The flagship crypto continued its drop on Tuesday as fears of liquidity shortage brought by global fight agent inflation through interest rate hikes
The US headline inflation is expected to accelerate to 1.2% m/m and 8.4% y/y. The core measure, which excludes the volatile food and energy sectors, is also set to rise to 0.5% m/m and 6.6% y/y. All these readings will be new multi-decade highs with the persistent high pace in the monthly price rises justifying the Fed’s red alert inflation mode.
This means a major correction in the current uptrend in yields is not expected any time soon. Even European bonds have cratered with yields breaking key levels recently ahead of the ECB meeting on Thursday. The major German government bond hit its highest yield since 2015 yesterday with the 10-year at 0.78%. This was still negative as of early March which shows the seismic recent moves in bond markets.

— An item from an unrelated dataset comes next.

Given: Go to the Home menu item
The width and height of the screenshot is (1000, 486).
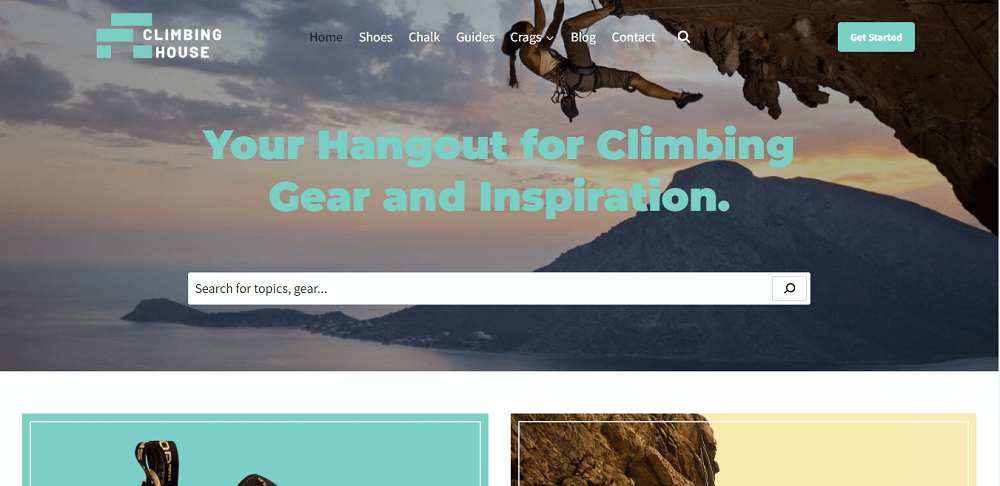Looking at the screenshot, I should tap(326, 37).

Recently, bitcoin has fallen under the $40K mark, a drop of 5.4% for the day after touching a high above $47K at the end of March
Ethereum, the second-largest crypto by market value, is trading roughly over $3K, a decline of more than 6% since the middle of last month, after dropping below this threshold earlier in the day.
The decline in bitcoin’s 50-day moving average, below $42K, has investors wary. In the event of a fix below this level, a direct path to the area of the March lows near $38K is likely.
Altcoins such as Terra’s LUNA token, SOL, and ADA also suffered losses by double digits. Also beaten down significantly were meme coins Dogecoin and Shiba Inu. There was little trading.
Hayes, the former CEO of BitMEX, believes the equity markets could melt down if interest rates rise and the Fed stops its asset purchases. Hayes predicts that the crypto markets will continue to decline and that Bitcoin will drop to $30K and Ether to $2.5K by June.
The NY Fed released a study on Monday revealing that US consumers expect inflation to pick up shortly. Prices for food and housing are expected to rise dramatically in the next 12 months, raising inflation expectations from 6.0% to 6.6%. Expectations for 3 years down from 4.2%.
According to consumers, rent is expected to rise 10.2% in the year ahead, while food costs will jump 9.6%.
A 6% increase in home prices is expected, up from 5.7% previously. Survey participants predict that inflationary pressures will worsen before they improve, which will worry Federal Reserve officials.